Seperti yang sudah disebutkan, perempuan kelahiran Blora, 17 Mei 1963 ini memiliki kiprah yang sudah malang melintang sebagai seorang akademisi dan aktivis HAM internasional. Ia dikenal sebagai sosok yang berkontribusi luar biasa dalam kajian Islam, demokrasi, dan hak asasi manusia.

Ia menamatkan pendidikan strata satu (S-1) dari IAIN (sekarang UIN) Sunan Kalijaga Yogyakarta tahun 1988, meraih gelar master dari Monash University, Melbourne, Australia pada tahun 1993, dan mendapatkan gelar doktor bidang sosiologi dari Universitas Gadjah Mada (UGM) pada tahun 2011.

Pada 14 September 2021, Siti Ruhaini Dzuhayatin resmi dikukuhkan dan menyandang status sebagai Guru Besar Bidang HAM dan Gender Fakultas Syariah dan Hukum UIN Sunan Kalijaga Yogyakarta.

Sepanjang karirnya, Ruhaini banyak dianggap sebagai sosok yang visioner dan penuh dedikasi. Selain sebagai dosen di UIN Sunan Kalijaga, ia adalah salah satu pendiri Rifka Annisa Women’s Crisis Center, suatu lembaga yang berperan penting dalam perlindungan perempuan dan pengarusutamaan gender di Indonesia.

Ia juga pernah menjabat sebagai Direktur Pusat Studi Wanita (PSW) UIN Sunan Kalijaga dan Dewan Pengawas Pusat Studi Hak Asasi Manusia (PUSHAM) UII, menunjukkan perannya yang begitu luas dalam dunia akademik dan advokasi sosial.

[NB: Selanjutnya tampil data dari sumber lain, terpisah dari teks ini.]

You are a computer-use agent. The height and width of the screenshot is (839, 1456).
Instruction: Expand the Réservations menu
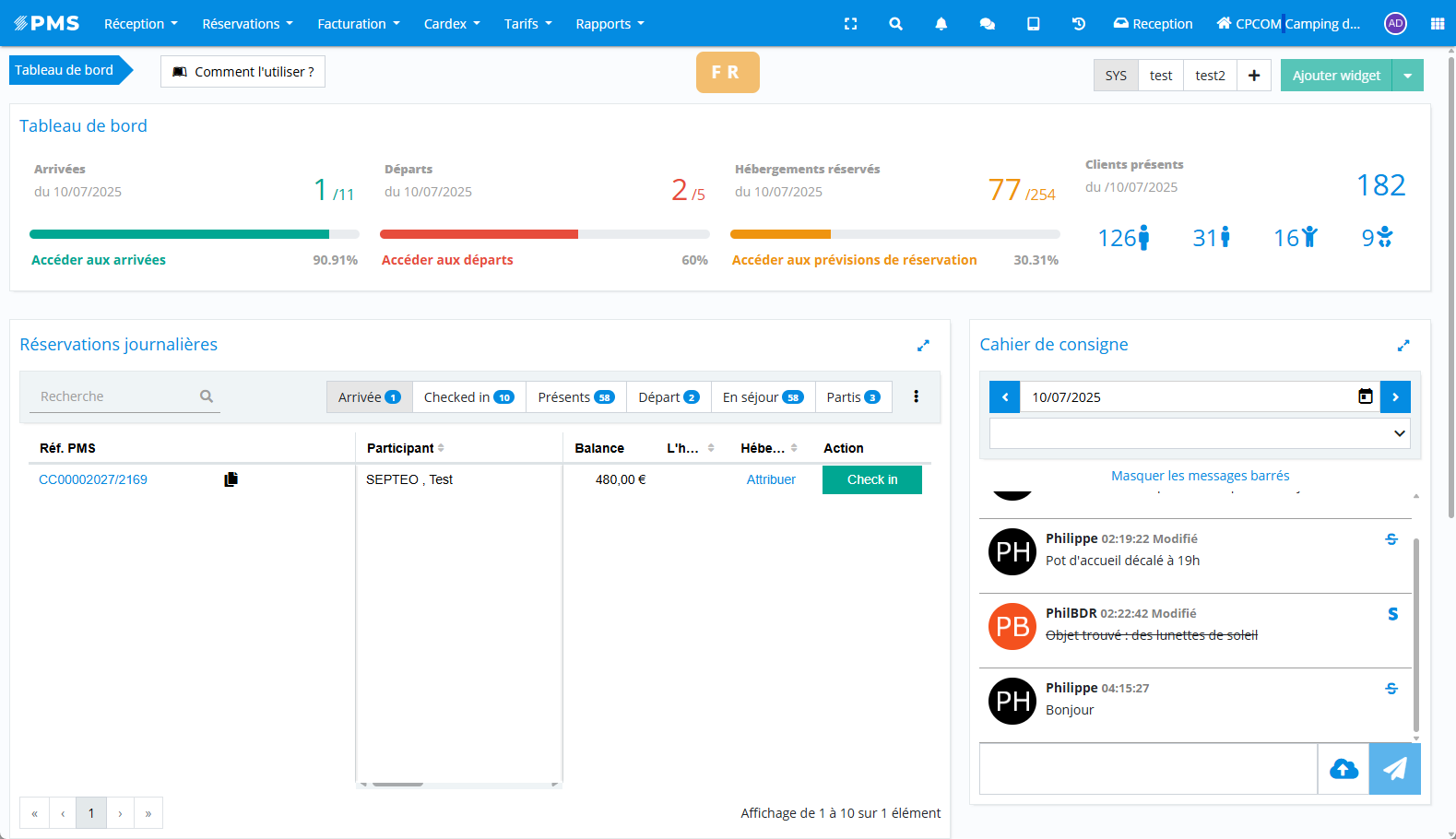point(247,24)
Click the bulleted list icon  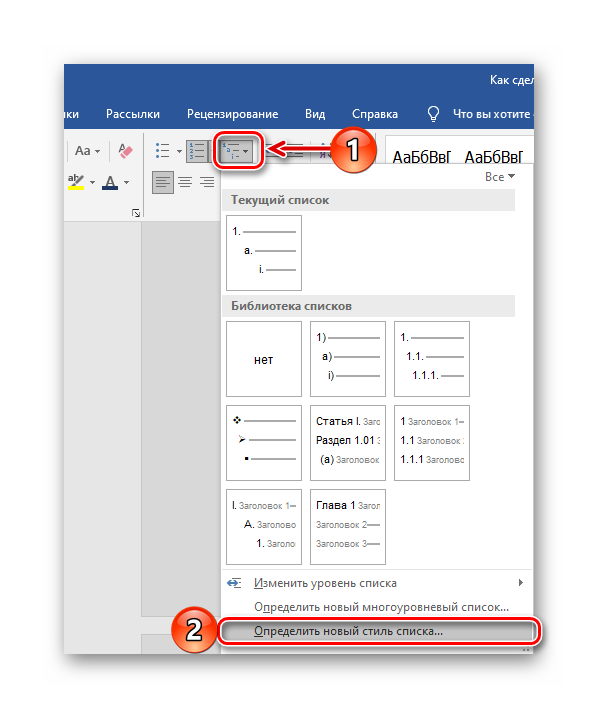coord(163,150)
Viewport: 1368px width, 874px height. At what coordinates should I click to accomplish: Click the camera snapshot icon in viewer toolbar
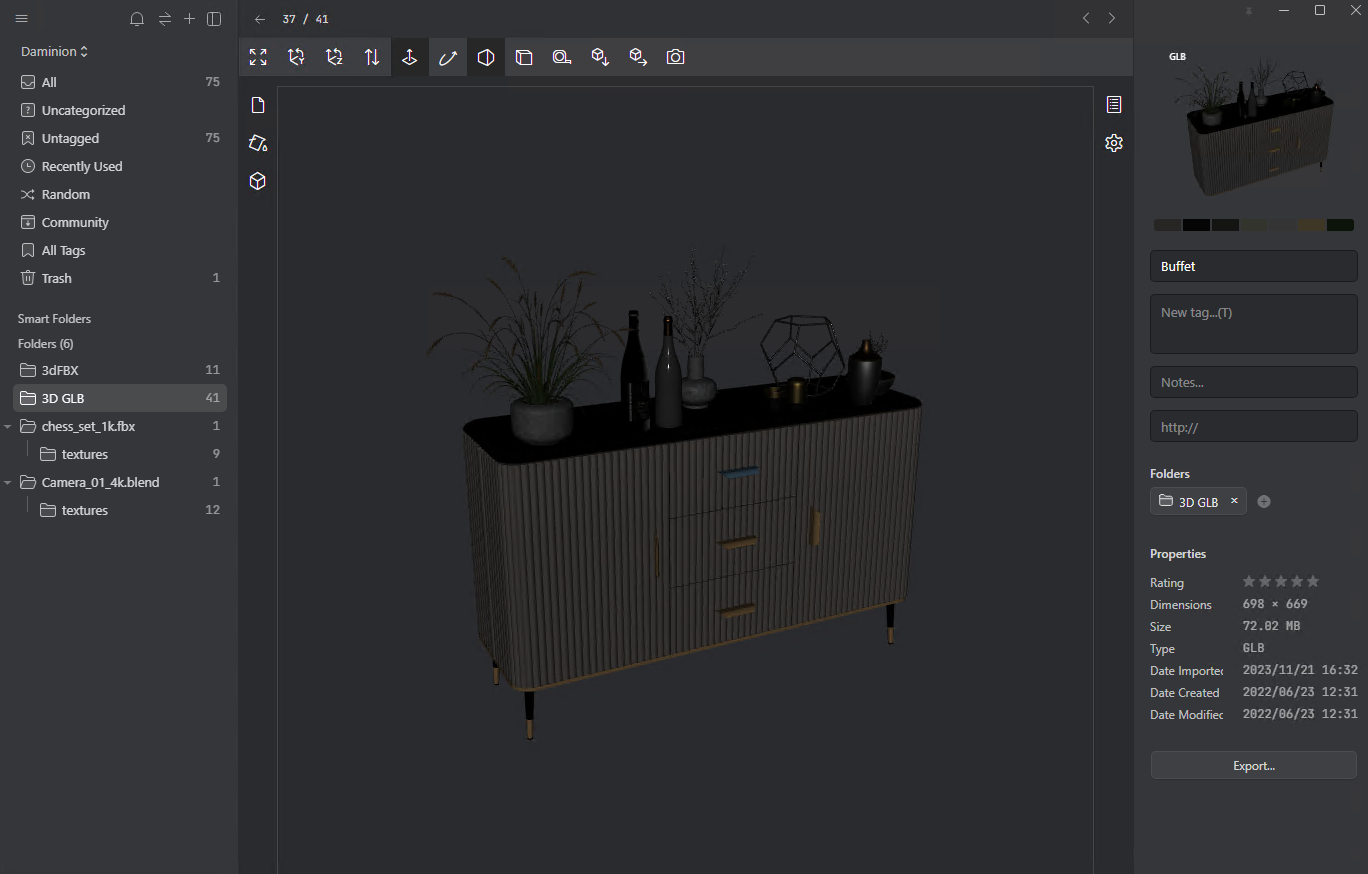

Ruhaini, dengan kekuatan integrasi dan sinergi keislaman dengan ilmu-ilmu sosial, termasuk studi gender, menjadikannya sosok yang berperan cukup besar meredakan ketegangan antara feminisme barat dan isu-isu perempuan dalam Islam.

Sosok yang beberapa kalangan menjulukinya sebagai ‘Ibu Gender‘ itu juga pernah menerima penghargaan dari Menteri Agama sebagai salah satu dari 10 Dosen Berprestasi Perguruan Tinggi Islam di Indonesia pada tahun 2010, atas kiprah dan dedikasi akademisnya yang luar biasa.

Kiprah di Dunia Internasional

Penunjukan Siti Ruhaini Dzuhayatin sebagai Dubes RI agaknya tidak mengejutkan, lantaran kiprahnya di tingkat internasional yang sudah tak perlu diragukan. Ia pernah memimpin Komisi HAM Organisasi Kerjasama Islam (OKI) selama dua periode (2012–2018), sebuah pencapaian luar biasa yang menegaskan kredibilitasnya dalam diplomasi global. Keahlian dan pemikirannya yang tajam telah menjadikannya tokoh penting dalam pengembangan studi Islam dan HAM di berbagai forum dunia.

Ruhaini juga mengikuti Human Right Covumentation Training di Manila, Filipina (1994); Women Fellowship di McGill University Canada (1998); Islam and Human Right Fellowship di Emory University (2003-2004), Gender and Conflict Resolution di Ulster University, Irlandia Utara dan British Council, Manchester; serta Human Right Mechanism training di Dewan HAM PBB di Jenewa, Swiss dan New York, Amerika Serikat (2012).

Selain itu, ia juga menjabat Board Asian Muslim Action Network (AMAN) di Jakarta pada tahun 2017-2020 dan anggota Coalition Against Trafficking in Women (CATW) South East Asia Region di Manila, Filipina pada tahun 1994-2005).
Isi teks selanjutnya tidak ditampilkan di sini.